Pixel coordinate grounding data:

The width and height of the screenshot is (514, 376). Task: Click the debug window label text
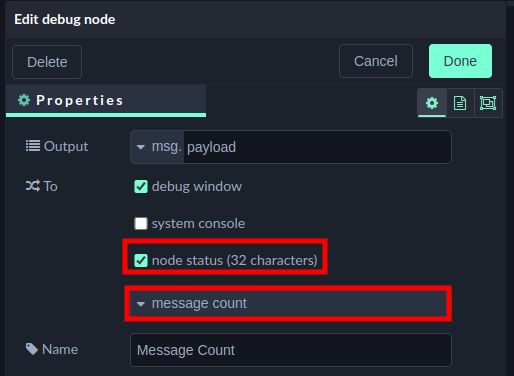click(197, 186)
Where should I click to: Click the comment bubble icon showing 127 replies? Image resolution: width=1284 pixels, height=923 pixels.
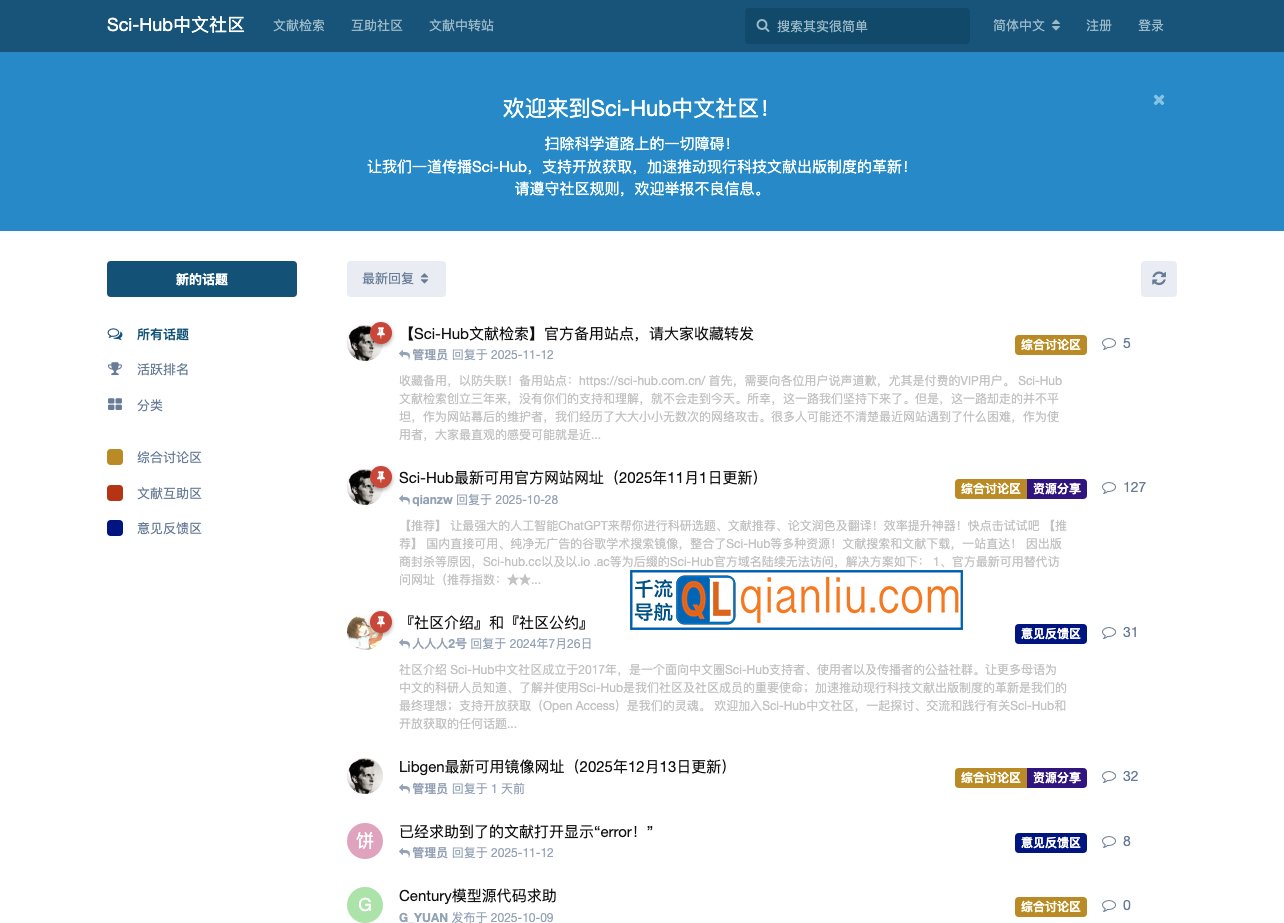tap(1108, 488)
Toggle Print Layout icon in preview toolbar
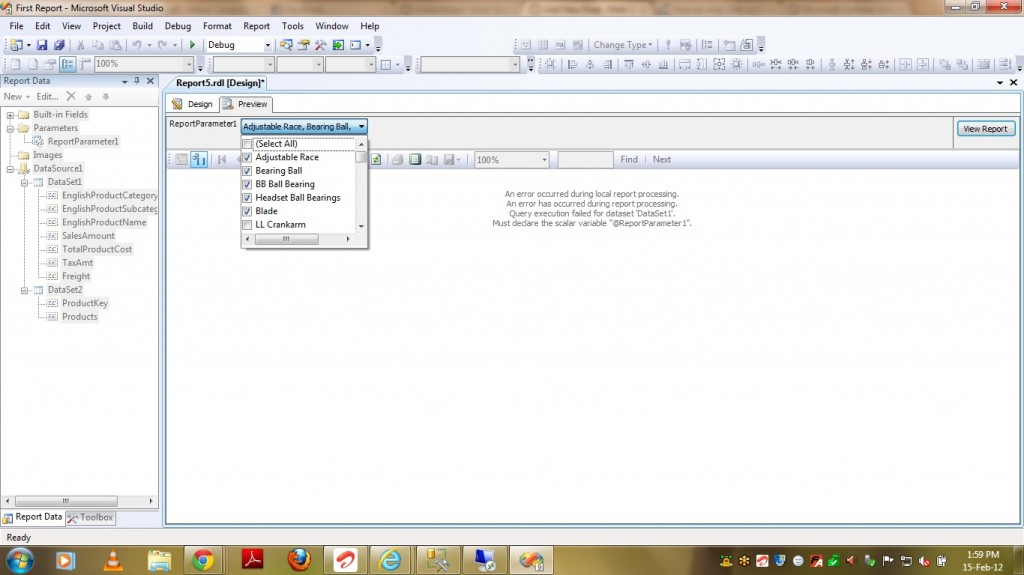Image resolution: width=1024 pixels, height=575 pixels. (x=415, y=160)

About this exercise -
Reproduce every entry word for word, but omit the pictures.

Completed exercise -
The width and height of the screenshot is (514, 376). Task: Click the debug window label text
click(197, 186)
Where should I click to: Click the comment bubble icon showing 127 replies? Image resolution: width=1284 pixels, height=923 pixels.
tap(1108, 488)
Toggle Print Layout icon in preview toolbar
Image resolution: width=1024 pixels, height=575 pixels. (x=415, y=160)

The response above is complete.